* _EXERCISE INPUT_:
■ ■ ■ ■ ■ ■ ■

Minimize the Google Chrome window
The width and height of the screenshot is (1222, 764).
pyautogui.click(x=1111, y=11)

■ ■ ■ ■ ■ ■ ■

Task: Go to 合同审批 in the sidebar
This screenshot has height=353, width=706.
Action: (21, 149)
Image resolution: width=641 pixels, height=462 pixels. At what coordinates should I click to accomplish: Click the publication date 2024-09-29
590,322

■ ■ ■ ■ ■ ■ ■

* _TASK OBJECTIVE_: Reproduce the data word for word, from the line with "Minimize the Google Chrome window" up to and including the line with "pyautogui.click(x=1111, y=11)".

* _SOLUTION FOR THIS TASK_:
Minimize the Google Chrome window
The width and height of the screenshot is (1222, 764).
pyautogui.click(x=1111, y=11)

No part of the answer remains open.